> _Task description_
The response should consist of every line below, restated exactly, with no pictures.
+++ Data to process +++
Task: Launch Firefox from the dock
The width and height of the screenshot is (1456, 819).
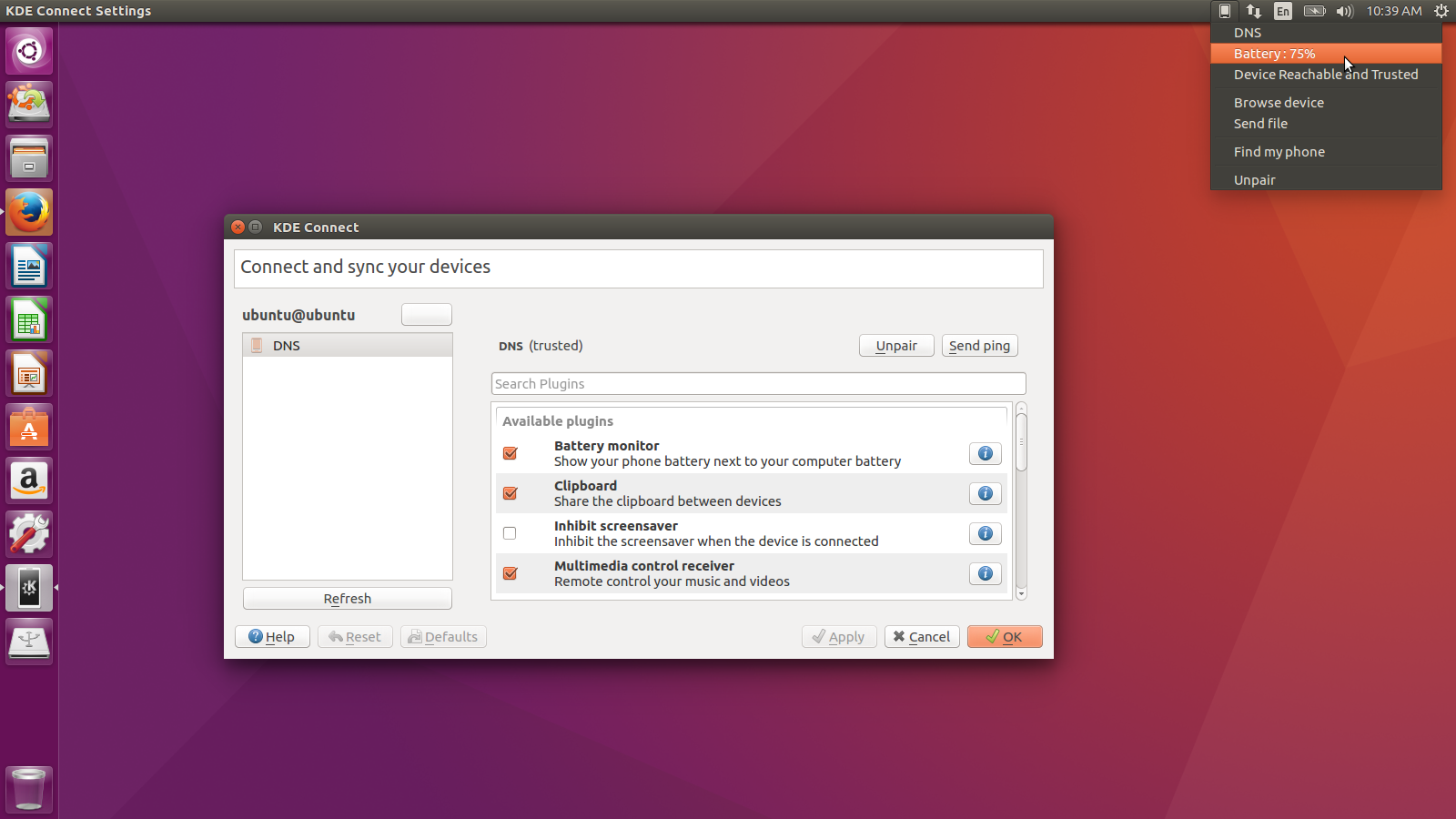Action: pyautogui.click(x=28, y=211)
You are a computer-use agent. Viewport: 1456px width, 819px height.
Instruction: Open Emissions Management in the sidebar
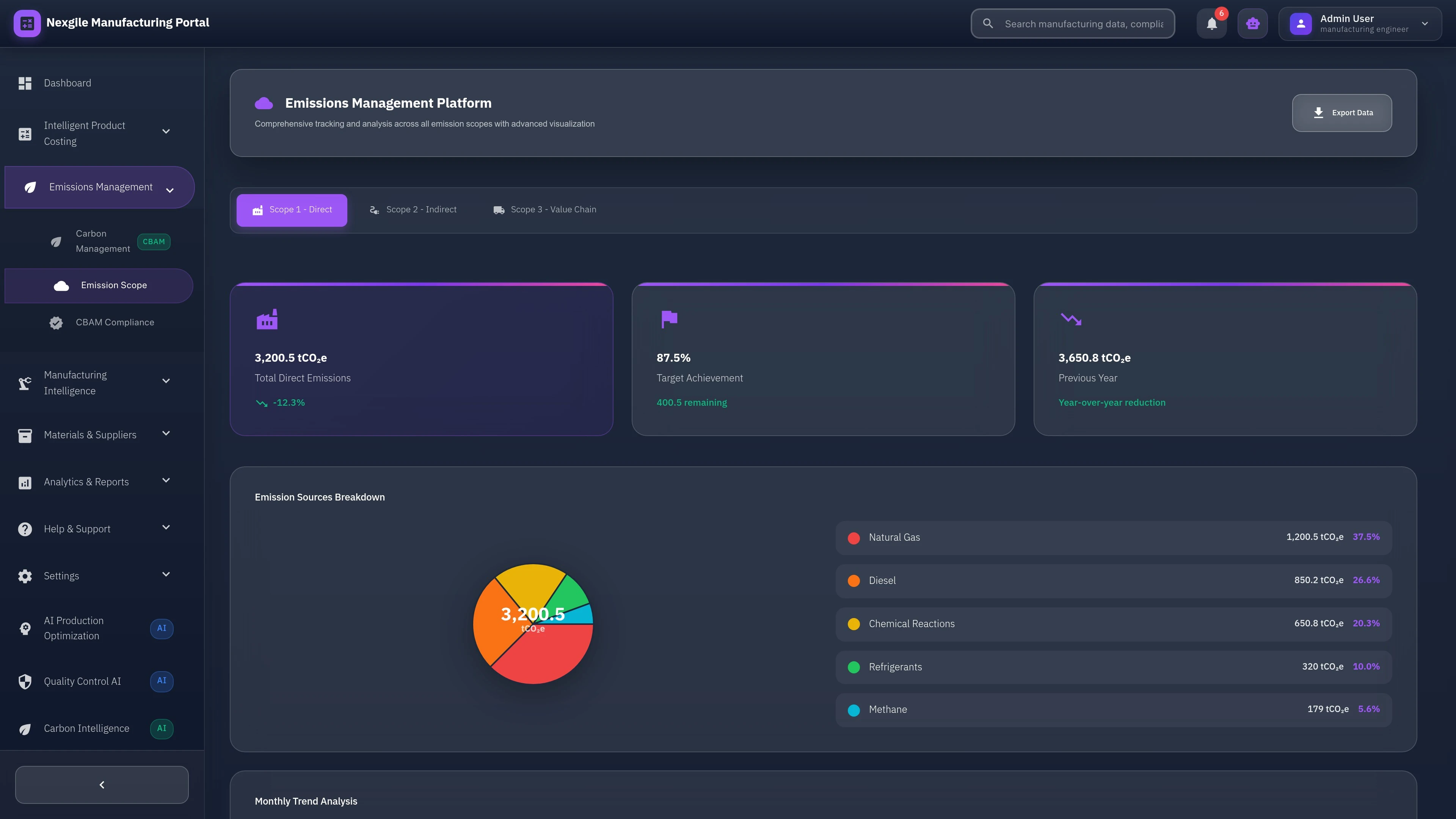pos(99,187)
+++
> _Answer to this exercise_
Task: Launch Firefox from the dock
The width and height of the screenshot is (1456, 819).
Action: pyautogui.click(x=28, y=211)
You are a computer-use agent. Viewport: 1456px width, 819px height.
Instruction: Open Emissions Management in the sidebar
pos(99,187)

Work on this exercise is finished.